- _Required work_:
Your task is to count the lines of the entries below that include the word "Sort" and to give only the resulting number.

(Records to use Opens)

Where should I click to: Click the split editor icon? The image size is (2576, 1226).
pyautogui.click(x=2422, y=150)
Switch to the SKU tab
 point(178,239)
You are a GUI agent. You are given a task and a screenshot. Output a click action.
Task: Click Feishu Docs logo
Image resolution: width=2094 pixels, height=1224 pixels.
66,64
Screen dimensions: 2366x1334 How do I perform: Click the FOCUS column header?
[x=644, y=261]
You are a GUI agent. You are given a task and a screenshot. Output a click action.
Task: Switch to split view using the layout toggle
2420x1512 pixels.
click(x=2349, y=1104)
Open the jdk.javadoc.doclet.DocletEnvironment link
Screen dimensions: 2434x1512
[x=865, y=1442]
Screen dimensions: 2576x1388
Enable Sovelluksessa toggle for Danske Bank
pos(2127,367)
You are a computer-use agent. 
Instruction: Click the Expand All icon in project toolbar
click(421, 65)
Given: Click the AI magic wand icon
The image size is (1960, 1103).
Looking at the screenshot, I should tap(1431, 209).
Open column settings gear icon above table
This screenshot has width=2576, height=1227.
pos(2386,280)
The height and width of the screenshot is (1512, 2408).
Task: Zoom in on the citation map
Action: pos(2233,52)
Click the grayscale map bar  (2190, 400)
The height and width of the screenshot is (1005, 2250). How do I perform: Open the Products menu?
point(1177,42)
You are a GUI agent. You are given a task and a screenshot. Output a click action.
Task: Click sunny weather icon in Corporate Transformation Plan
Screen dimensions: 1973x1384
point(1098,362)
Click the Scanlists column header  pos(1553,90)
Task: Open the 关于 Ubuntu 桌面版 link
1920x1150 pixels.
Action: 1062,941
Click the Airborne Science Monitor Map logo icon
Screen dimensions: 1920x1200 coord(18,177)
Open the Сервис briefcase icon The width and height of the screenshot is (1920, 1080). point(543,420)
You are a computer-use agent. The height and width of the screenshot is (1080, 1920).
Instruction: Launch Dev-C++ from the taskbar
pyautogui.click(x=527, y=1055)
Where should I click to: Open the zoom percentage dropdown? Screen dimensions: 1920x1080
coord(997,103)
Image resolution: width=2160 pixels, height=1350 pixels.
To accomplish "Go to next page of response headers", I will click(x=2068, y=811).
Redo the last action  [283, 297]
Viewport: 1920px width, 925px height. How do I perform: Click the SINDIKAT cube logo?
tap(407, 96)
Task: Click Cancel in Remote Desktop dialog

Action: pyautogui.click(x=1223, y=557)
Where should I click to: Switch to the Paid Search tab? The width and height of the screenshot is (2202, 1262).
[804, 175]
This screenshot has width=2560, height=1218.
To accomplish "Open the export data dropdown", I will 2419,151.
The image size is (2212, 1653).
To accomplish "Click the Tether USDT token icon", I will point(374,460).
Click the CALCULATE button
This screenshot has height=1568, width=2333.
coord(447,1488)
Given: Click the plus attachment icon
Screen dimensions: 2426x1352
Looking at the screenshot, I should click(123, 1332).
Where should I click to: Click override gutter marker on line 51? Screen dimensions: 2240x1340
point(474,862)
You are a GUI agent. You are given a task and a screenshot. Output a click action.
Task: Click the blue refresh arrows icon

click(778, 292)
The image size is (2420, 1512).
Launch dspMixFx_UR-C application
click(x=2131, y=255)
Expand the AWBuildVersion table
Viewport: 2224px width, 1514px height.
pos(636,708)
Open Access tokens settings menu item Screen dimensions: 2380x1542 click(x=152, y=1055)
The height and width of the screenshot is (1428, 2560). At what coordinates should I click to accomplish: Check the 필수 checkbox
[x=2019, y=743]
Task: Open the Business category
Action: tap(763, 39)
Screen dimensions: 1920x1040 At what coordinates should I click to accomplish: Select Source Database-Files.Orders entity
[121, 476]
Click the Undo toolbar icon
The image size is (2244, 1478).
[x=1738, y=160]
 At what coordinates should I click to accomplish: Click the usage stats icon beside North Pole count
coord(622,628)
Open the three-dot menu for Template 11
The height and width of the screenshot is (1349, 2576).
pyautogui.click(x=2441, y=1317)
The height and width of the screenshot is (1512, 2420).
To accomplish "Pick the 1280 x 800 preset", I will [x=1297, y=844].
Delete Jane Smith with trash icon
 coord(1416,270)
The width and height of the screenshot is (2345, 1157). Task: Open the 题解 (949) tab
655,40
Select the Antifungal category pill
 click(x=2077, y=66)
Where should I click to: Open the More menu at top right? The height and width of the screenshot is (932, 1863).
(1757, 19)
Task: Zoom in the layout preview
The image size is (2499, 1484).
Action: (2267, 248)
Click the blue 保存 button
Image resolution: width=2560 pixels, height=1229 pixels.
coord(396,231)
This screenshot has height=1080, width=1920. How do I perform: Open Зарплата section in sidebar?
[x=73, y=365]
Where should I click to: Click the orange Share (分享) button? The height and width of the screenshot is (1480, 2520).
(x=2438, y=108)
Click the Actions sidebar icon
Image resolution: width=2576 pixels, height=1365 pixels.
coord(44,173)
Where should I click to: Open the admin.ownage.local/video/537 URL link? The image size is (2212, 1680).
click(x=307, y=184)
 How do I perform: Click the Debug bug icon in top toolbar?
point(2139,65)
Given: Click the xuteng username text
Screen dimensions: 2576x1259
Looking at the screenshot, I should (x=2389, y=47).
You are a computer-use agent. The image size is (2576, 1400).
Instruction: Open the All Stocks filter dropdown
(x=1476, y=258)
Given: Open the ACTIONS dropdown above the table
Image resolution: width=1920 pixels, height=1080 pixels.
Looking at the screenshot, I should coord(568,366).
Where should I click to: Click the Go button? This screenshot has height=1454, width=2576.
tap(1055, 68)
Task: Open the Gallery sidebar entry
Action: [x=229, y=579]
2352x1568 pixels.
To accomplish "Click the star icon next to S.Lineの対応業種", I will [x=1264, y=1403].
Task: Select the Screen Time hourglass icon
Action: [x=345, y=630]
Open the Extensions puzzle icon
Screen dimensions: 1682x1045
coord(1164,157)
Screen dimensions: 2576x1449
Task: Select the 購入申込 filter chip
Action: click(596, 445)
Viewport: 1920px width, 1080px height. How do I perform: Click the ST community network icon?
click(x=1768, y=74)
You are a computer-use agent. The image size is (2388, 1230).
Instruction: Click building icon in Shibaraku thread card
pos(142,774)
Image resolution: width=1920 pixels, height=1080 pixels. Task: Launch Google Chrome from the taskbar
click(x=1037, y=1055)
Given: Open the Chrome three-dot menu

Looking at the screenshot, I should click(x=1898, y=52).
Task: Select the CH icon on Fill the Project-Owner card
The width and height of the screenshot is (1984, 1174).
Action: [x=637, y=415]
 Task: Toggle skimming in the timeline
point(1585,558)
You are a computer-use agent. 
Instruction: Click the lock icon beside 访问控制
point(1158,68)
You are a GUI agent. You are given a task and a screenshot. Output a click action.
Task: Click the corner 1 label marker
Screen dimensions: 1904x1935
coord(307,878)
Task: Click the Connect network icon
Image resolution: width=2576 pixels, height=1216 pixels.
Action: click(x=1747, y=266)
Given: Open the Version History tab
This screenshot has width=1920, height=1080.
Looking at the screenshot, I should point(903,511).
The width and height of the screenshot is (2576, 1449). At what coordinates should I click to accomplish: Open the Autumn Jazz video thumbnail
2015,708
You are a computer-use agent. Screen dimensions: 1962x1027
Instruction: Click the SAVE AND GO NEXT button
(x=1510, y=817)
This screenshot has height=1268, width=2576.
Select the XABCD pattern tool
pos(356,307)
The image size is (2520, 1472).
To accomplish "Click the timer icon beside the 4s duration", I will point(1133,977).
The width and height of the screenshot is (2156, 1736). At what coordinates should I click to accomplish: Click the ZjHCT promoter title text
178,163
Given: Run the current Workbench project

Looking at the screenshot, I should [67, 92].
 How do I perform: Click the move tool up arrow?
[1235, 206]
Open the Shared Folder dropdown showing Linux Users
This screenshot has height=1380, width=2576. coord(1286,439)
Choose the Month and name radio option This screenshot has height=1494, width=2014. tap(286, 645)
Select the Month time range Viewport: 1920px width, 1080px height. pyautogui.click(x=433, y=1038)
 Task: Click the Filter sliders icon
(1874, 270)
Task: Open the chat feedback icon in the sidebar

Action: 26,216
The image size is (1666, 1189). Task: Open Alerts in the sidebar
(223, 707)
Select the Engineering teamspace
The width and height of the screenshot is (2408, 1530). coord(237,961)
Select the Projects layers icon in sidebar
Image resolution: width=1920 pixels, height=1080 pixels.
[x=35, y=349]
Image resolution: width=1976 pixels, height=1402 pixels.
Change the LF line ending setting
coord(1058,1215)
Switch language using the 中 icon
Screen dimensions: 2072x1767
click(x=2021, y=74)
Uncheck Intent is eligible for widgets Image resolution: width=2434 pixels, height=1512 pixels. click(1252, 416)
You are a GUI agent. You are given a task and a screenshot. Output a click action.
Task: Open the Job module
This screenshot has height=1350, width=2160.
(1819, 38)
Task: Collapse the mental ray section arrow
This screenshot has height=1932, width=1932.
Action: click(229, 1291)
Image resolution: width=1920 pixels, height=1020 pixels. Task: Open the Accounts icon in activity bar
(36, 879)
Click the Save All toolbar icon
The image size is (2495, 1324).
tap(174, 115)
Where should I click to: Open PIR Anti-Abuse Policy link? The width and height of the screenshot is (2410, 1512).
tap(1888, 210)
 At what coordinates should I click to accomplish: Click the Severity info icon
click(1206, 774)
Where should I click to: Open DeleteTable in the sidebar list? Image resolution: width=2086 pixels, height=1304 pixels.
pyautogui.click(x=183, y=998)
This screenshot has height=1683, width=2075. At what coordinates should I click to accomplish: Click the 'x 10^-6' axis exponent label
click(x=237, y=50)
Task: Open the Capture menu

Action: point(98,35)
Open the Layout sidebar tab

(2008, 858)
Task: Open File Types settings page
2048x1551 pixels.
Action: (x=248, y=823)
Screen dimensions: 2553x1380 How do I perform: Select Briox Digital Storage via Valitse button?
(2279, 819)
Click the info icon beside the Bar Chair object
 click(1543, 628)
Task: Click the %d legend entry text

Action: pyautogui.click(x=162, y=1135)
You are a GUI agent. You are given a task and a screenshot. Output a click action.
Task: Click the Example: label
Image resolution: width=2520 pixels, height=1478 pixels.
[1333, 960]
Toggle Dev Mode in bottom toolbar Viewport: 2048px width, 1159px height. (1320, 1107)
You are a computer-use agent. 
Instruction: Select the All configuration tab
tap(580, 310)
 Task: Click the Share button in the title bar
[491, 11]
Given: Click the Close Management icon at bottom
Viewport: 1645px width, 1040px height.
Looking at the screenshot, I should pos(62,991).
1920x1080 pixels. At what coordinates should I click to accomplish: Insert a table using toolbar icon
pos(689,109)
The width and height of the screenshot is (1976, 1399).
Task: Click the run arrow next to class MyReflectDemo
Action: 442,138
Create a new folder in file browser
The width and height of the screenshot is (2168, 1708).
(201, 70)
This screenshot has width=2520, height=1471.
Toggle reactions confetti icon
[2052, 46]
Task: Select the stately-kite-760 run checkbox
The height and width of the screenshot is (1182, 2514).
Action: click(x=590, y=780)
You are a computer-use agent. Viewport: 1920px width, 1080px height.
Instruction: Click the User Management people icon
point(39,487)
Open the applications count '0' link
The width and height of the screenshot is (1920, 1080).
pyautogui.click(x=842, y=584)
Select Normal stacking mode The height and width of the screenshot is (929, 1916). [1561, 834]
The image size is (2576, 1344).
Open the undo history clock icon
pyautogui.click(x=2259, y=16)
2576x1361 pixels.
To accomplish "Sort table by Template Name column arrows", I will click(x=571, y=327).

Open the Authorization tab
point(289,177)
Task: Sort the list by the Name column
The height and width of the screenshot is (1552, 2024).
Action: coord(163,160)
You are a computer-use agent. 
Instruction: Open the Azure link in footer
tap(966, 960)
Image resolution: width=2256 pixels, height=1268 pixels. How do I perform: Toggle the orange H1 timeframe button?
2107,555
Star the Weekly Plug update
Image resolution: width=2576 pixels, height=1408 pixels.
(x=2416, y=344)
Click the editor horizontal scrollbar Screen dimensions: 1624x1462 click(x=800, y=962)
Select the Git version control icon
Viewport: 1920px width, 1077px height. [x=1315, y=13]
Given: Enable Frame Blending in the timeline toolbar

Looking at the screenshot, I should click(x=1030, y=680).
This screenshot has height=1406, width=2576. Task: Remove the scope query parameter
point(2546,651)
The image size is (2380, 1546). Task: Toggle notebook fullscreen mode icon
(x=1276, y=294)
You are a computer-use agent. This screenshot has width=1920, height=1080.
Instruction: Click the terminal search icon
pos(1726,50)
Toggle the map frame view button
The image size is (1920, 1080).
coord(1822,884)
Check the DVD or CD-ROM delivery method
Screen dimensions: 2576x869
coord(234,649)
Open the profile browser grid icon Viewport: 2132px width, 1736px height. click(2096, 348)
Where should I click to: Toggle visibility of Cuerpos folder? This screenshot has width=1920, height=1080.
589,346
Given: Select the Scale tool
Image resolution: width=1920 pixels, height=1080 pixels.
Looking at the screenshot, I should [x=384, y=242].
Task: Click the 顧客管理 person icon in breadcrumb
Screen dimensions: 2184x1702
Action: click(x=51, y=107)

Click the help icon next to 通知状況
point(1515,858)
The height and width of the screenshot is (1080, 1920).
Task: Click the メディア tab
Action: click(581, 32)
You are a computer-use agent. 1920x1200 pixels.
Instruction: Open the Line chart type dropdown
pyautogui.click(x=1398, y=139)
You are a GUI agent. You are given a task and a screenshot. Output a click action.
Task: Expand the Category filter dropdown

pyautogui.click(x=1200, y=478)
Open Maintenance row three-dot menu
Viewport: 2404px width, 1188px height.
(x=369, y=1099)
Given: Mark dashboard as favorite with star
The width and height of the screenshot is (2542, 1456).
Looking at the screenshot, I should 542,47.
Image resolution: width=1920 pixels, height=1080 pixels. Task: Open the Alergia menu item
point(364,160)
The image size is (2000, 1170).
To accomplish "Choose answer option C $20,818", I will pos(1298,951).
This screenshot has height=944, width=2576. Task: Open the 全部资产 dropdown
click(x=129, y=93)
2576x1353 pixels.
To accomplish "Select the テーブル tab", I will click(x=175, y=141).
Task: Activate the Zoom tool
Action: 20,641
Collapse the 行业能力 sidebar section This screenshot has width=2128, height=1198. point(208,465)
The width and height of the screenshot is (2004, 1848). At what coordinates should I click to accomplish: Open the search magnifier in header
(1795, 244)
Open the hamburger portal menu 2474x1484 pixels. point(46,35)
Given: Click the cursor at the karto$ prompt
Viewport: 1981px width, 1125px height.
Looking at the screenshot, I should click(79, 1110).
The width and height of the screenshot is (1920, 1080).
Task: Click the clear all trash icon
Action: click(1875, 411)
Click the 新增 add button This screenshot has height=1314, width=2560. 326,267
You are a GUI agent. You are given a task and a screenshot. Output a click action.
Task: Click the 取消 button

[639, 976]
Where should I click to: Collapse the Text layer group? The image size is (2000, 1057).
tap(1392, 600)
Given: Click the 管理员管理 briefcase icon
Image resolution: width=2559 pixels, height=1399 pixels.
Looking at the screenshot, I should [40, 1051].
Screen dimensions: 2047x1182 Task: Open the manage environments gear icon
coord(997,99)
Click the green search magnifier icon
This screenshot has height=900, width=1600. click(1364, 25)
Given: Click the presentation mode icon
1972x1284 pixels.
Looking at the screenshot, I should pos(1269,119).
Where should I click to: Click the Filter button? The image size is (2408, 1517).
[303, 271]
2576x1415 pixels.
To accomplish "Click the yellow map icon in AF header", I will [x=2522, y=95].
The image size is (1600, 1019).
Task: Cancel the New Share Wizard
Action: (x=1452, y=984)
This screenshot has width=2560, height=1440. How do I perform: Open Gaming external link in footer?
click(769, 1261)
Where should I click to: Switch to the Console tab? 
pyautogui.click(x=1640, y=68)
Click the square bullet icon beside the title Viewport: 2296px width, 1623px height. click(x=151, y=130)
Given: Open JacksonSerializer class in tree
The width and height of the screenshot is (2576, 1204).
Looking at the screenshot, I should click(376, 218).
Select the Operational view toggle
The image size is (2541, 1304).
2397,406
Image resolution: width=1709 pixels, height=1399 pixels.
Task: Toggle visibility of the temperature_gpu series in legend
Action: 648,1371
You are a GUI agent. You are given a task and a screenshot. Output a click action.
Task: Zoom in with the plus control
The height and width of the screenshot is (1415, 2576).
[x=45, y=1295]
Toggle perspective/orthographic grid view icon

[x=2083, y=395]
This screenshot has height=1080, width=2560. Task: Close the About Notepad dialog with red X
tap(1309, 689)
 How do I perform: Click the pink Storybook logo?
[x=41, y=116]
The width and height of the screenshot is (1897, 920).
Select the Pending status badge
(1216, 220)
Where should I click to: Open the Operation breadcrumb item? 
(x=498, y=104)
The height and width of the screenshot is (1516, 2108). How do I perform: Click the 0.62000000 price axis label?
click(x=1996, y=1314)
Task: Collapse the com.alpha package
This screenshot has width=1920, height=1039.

(Records to use Closes)

- _Output of the exercise_:
2